- [Supplied data]

........

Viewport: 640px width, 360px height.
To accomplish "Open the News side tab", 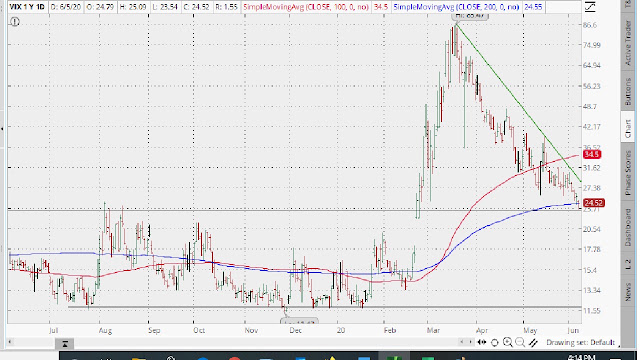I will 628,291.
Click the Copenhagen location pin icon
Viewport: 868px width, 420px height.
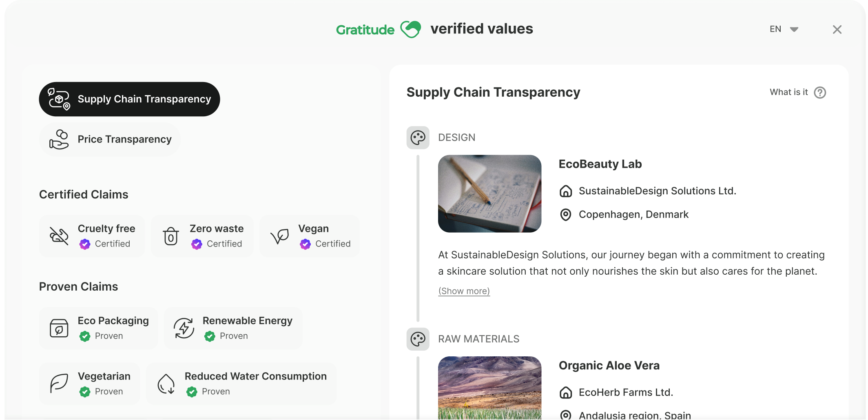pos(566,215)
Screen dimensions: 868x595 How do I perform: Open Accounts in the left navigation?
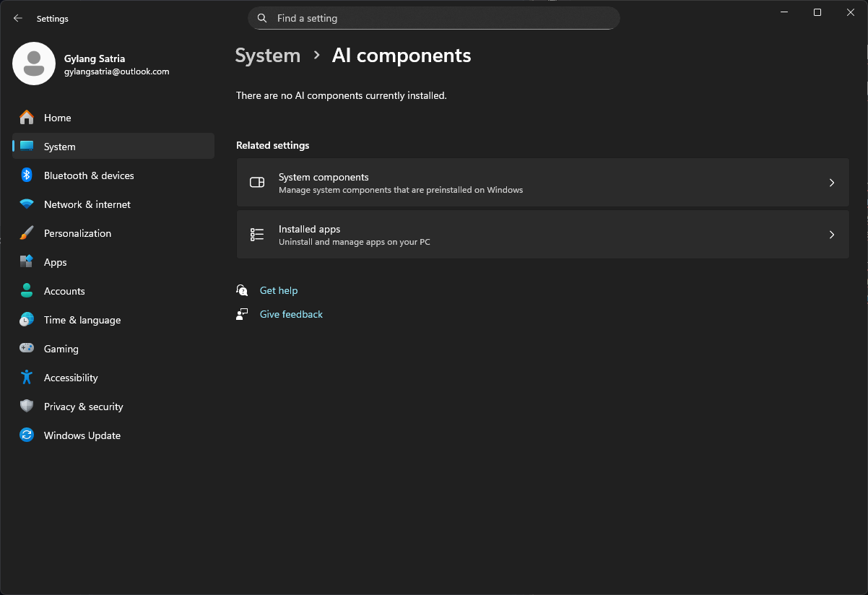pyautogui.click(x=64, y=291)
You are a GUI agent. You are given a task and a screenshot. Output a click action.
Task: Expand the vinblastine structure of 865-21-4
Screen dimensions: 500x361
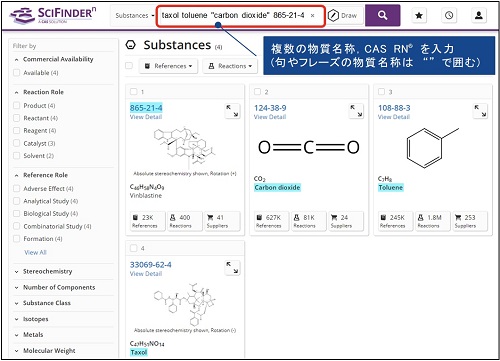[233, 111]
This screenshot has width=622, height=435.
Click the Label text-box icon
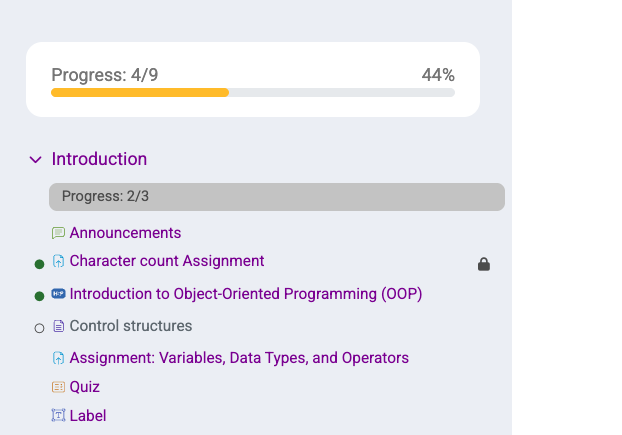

........

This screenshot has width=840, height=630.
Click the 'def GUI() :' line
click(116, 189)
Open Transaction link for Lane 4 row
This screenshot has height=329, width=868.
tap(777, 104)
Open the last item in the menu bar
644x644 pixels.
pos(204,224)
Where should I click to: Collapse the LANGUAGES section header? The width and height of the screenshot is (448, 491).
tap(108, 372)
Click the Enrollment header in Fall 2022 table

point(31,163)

........

- [Problem]
Filter the entries above down to the lines containing the word "icon".

- [Completed exercise]
Click the Copenhagen location pin icon
Click the Label text-box icon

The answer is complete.